The later stages cut into territory staked out by tax-service providers. Only 10 percent of taxpayers fill out their own forms on paper these days, says Bankman. There are now an estimated 1.2 million tax-return preparers. And TurboTax, the dominant tax-preparation software, brought in $813 million for Intuit last year.

Intuit spent $1 million in 2006 trying to unseat a ReadyReturn proponent in California, and the Computer & Communications Industry Association raised objections to Simple Return systems in a 2006 report.

Suggesting the process would be redundant, the report decried the government investing in and developing "competitive electronic commerce initiatives, launching products and services that use public funds to duplicate those offered by the private sector."

The report also noted that cost savings to individual taxpayers "may be trivial," since it involves those with the simplest returns that cost the least to fill out. Many would qualify for free e-filing under a program offered by the federal government and software-makers including Intuit. "There's no up-sell to it, it's just a free offering," says Intuit spokeswoman Diane Carlini.

Ellis with Americans for Tax Reform says the IRS would calculate returns to its advantage, and Congress could more easily raise taxes without people noticing.

"It's a nice way to get people completely disengaged from the tax-policy process," he says.

The program has also met opposition from the California legislature, which, under intense lobbying, was moving toward killing the ReadyReturn program in 2006 when the tax board did an end-run around them.

Bankman says the voluntary system empowers taxpayers by showing them information the government has.

And taxpayers?

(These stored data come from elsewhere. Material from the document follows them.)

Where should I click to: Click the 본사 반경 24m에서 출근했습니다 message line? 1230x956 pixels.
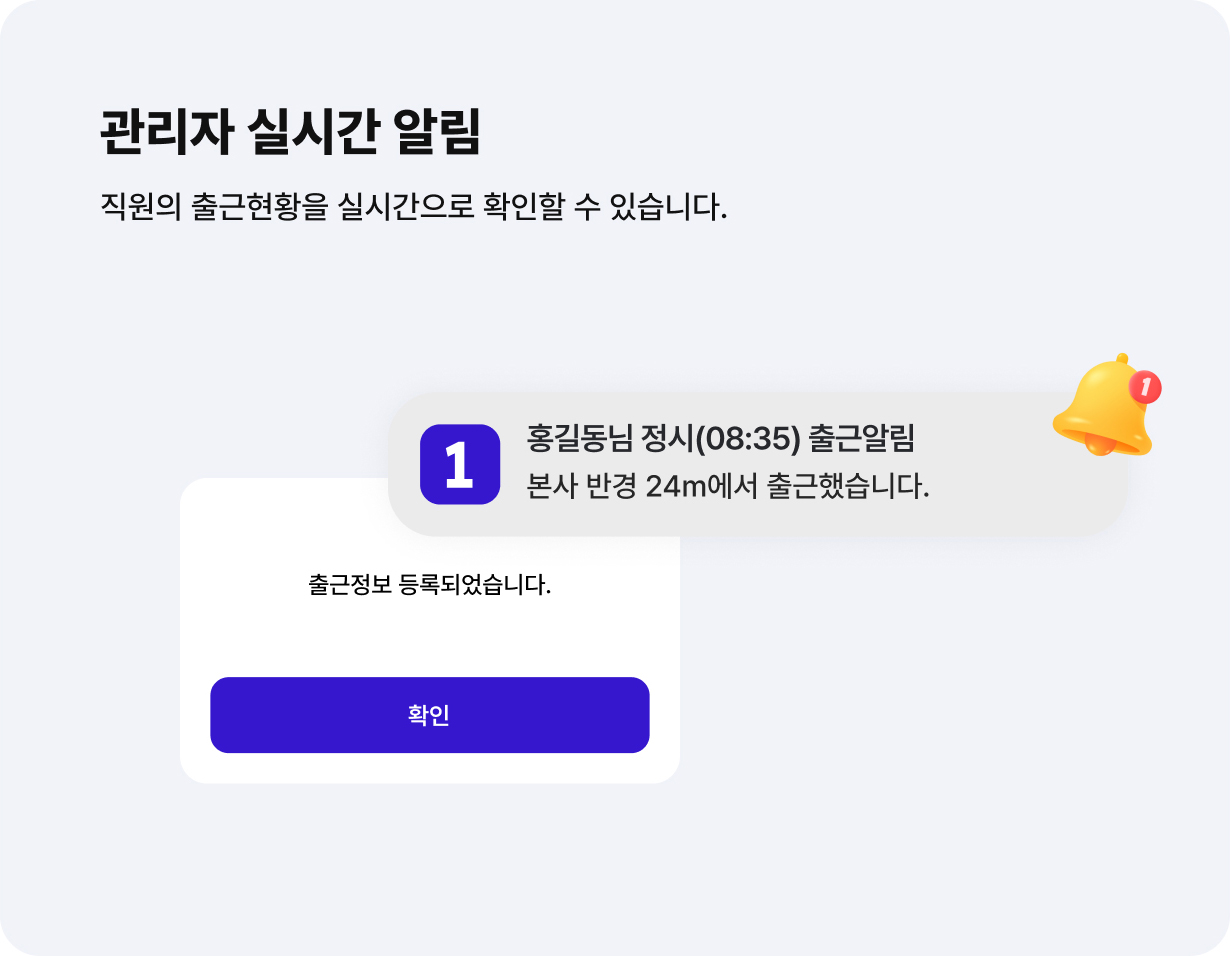coord(727,487)
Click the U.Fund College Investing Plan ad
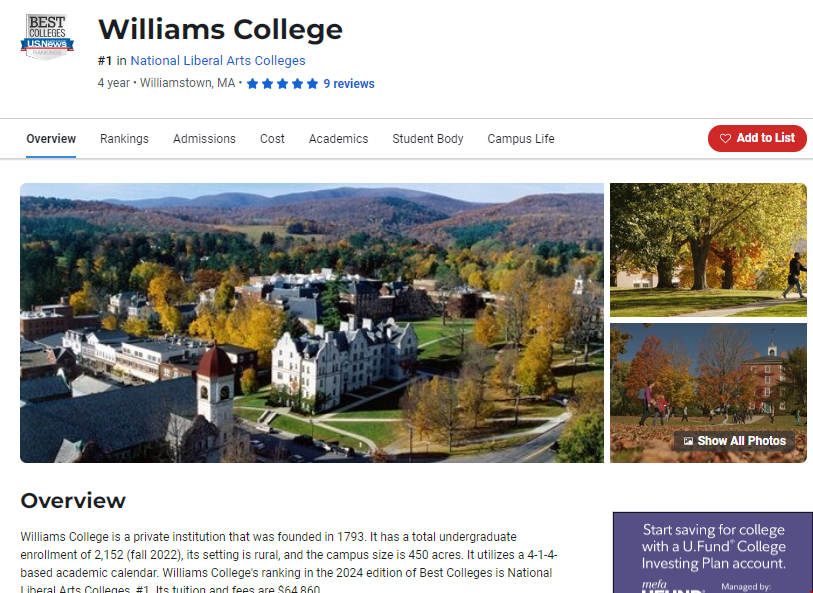 (713, 553)
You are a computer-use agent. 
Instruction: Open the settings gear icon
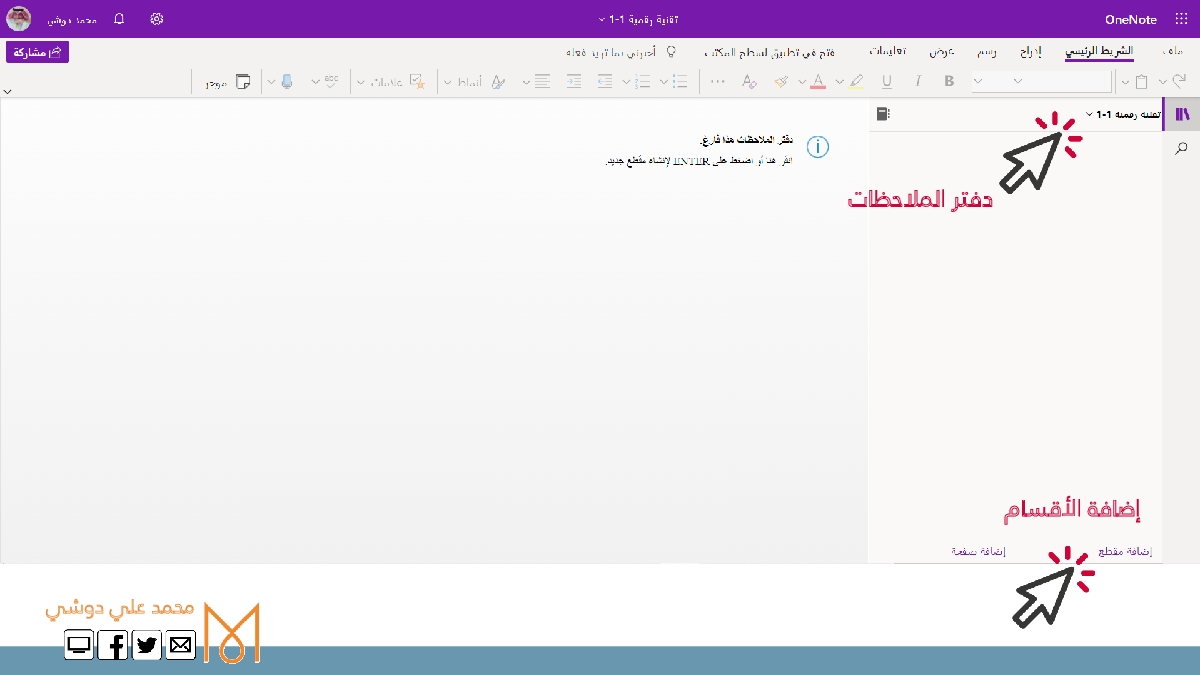(156, 19)
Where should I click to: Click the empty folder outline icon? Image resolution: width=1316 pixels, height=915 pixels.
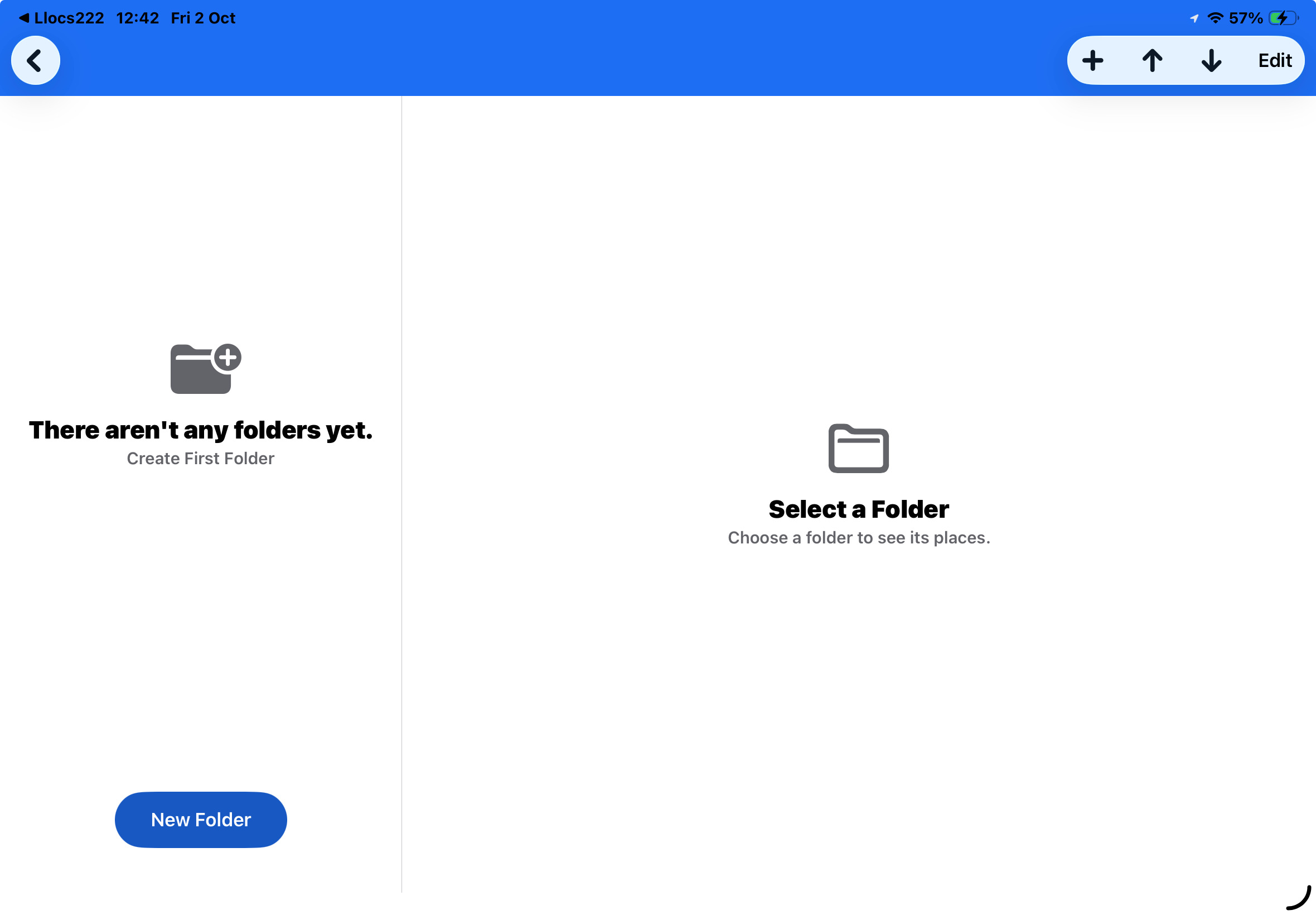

Polling contracted by the Internal Revenue Service in 2000 found that just 39 percent of eligible US taxpayers were interested in a system like Simple Return and would be impatient if it delayed refunds by two months or more.

Refund delays would be likely for those who file in January or February, according to a 2003 Treasury Department study. There are also dueling federal estimates on whether Simple Return would cost the government or save it money.